Bagian 02

117 13 0
                                    

Hal 02| Lamaran

🍒  🍒  🍒

Enola keluar dari dapur dengan nampan yang berisi beberapa gelas teh hangat di atasnya. Ayah, Ibu dan Kak Tiwi duduk saling berhadapan dengan sosok laki-laki yang baru mereka temui hari ini. Enola menyajikan minuman di atas meja sebelum Ibu menarik Enola untuk duduk disampingnya dengan kepala tertunduk dengan wajah bersemu merah.

Suara jam dinding bergema diruangan yang sunyi. Ayah duduk dengan tenang, mempersilahkan Magan minum terlebih dahulu sebelum akhirnya memulai pembicaraan yang serius.

"Jadi, ada tujuan apa nak Magan datang kemari?" Mata mereka saling bertemu, Magan duduk dengan tenang tanpa sedikitpun gentar oleh tatapan yang lain.

Magan tidak langsung menyahut, dia menarik napas dalam-dalam dan menjawab dengan nada tenang. "Maksud kedatangan saya kemari, saya ingin melamar Enola."

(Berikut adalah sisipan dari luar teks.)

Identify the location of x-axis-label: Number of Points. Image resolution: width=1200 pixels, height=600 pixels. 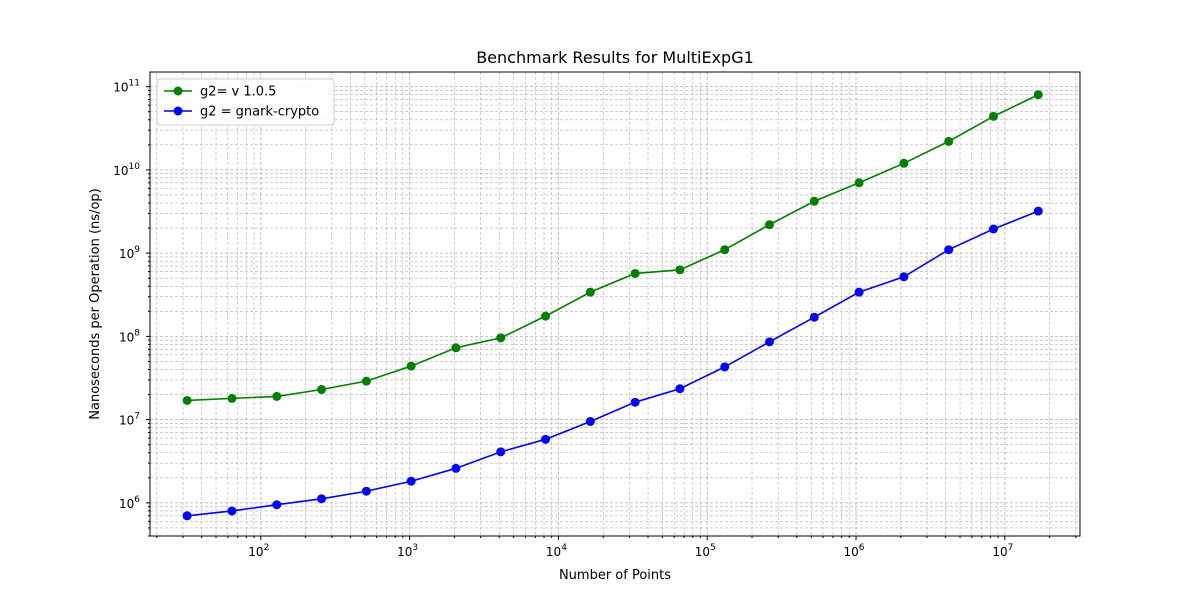
(615, 576).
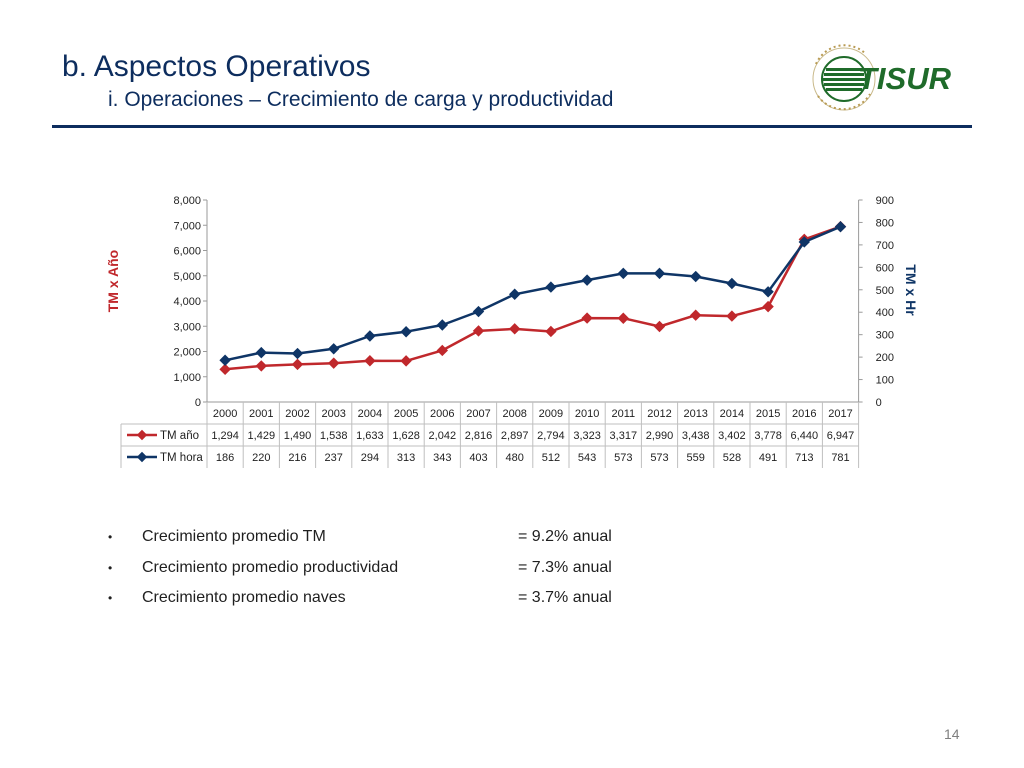 The height and width of the screenshot is (768, 1024). Describe the element at coordinates (406, 414) in the screenshot. I see `x-category-label: 2005` at that location.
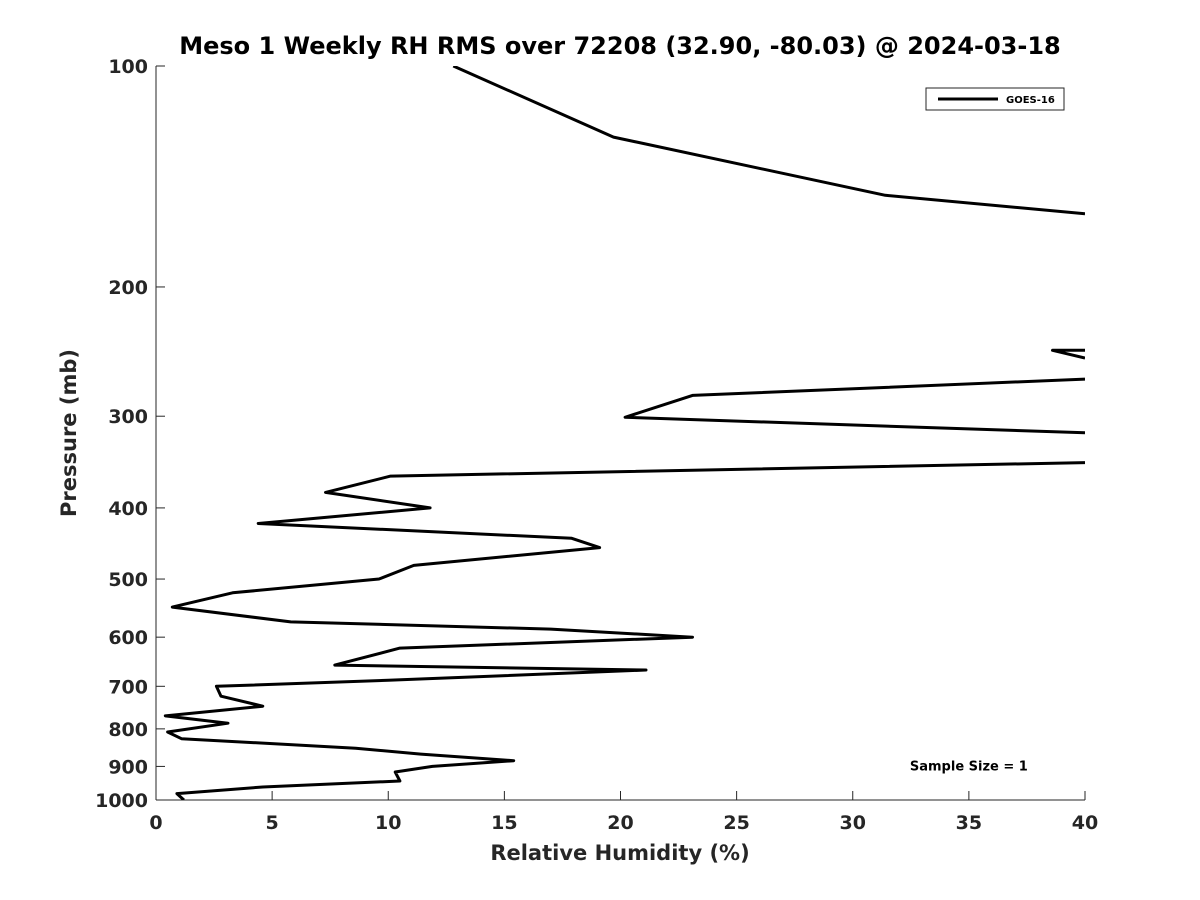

Mata Ayah dan Ibu sedikit terkejut, mereka saling berpandangan seolah sedang bicara melalui tatapan satu sama lain. Sementara itu Kak Tiwi tersenyum senang sembari menyenggol lengan adiknya yang tampak malu-malu.

"Nak Magan kenal putri Bapak? Tapi Nola tidak mengenal Nak Magan."

Magan mengangguk setuju, "Benar, Enola memang tidak mengenal atau melihat saya sebelumnya. Yah, bisa dibilang, saya sudah cukup lama mengagumi Enola, hanya butuh waktu yang tepat untuk datang kemari dan meminta secara resmi kepada orang tuanya."

Ayah mengangguk-angguk paham. "Lalu, apa yang Nak Magan lihat pada Nola sehingga Nak Magan berani memintanya untuk dipinang?"

"Saya merasa kagum dengan akhlaknya yang baik hati, ramah dan suka menolong. Enola punya sesuatu yang tidak dimiliki oleh gadis lain. Dia terlihat seperti perempuan idaman para pria."

"Apa karena itu?"

Magan mengangguk. "Saya merasa yakin dengan keputusan saya.  Saya tidak akan mengajaknya melakukan maksiat (pacaran), jika diberi kesempatan saya ingin langsung melamarnya."

Ayah mangut-mangut, mengerti. Laki-laki paruh baya itu terdiam selama beberapa detik seolah sedang memikirkan sesuatu. Dia berpaling menatap Enola yang masih setianya menunduk sambil meremat jemarinya dengan cemas.

"Bapak tidak bisa langsung memutuskan, pilihan ada padanya, kami hanya mendukung apapun yang Nola putuskan. Tapi Bapak berharap laki-laki itu bisa bertanggung jawab atas lahir dan batinnya. Tapi apa nak Magan dapat menjamin setelah menikahi putri Bapak, sebagai kepala keluarga, nak Magan dapat mendidiknya untuk menjadi istri juga seorang Ibu yang taat kepada Allah SWT?"

Setelah kalimat itu meluncur, jakun Magan naik turun beberapa kali. Pandangannya sedikit goyah namun tetap mencoba untuk tenang dipermukaan. "Saya dapat menjaminnya."

Ayah terbungkam lagi dan lagi. Dia memandangi Magan, meneliti penampilan dan wajah laki-laki itu dengan hati-hati. Dilihat dari segi wajah, dia cukup tampan dan blasteran. Matanya berwarna abu-abu sedikit kehitaman, hidungnya mancung, bibirnya penuh, berkulit putih bersih dan tubuh tinggi yang atletis. Ayah sudah dapat menebaknya dari awal bahwa dia bukan orang asia asli.

"Jika Bapak melihat, sepertinya nak Magan ini blasteran, benar?"

Magan mengangguk, "Seperti kebanyakan orang, mereka melihat saya dengan keturunan eropa dan asia."

Ibu yang sedari tadi hanya menjadi penonton dan mengamati interaksi suami dan orang itu dengan penasaran bertanya. "Kalau kami boleh tahu, orang tua nak Magan berasal dari mana?"

Kelopak mata Magan turun perlahan. Dia terbungkam selama beberapa detik sebelum dengan nada rendah menjawab, "Saya tumbuh di Panti Asuhan. Mereka menemukan saya didepan pintu saat saya baru beberapa bulan."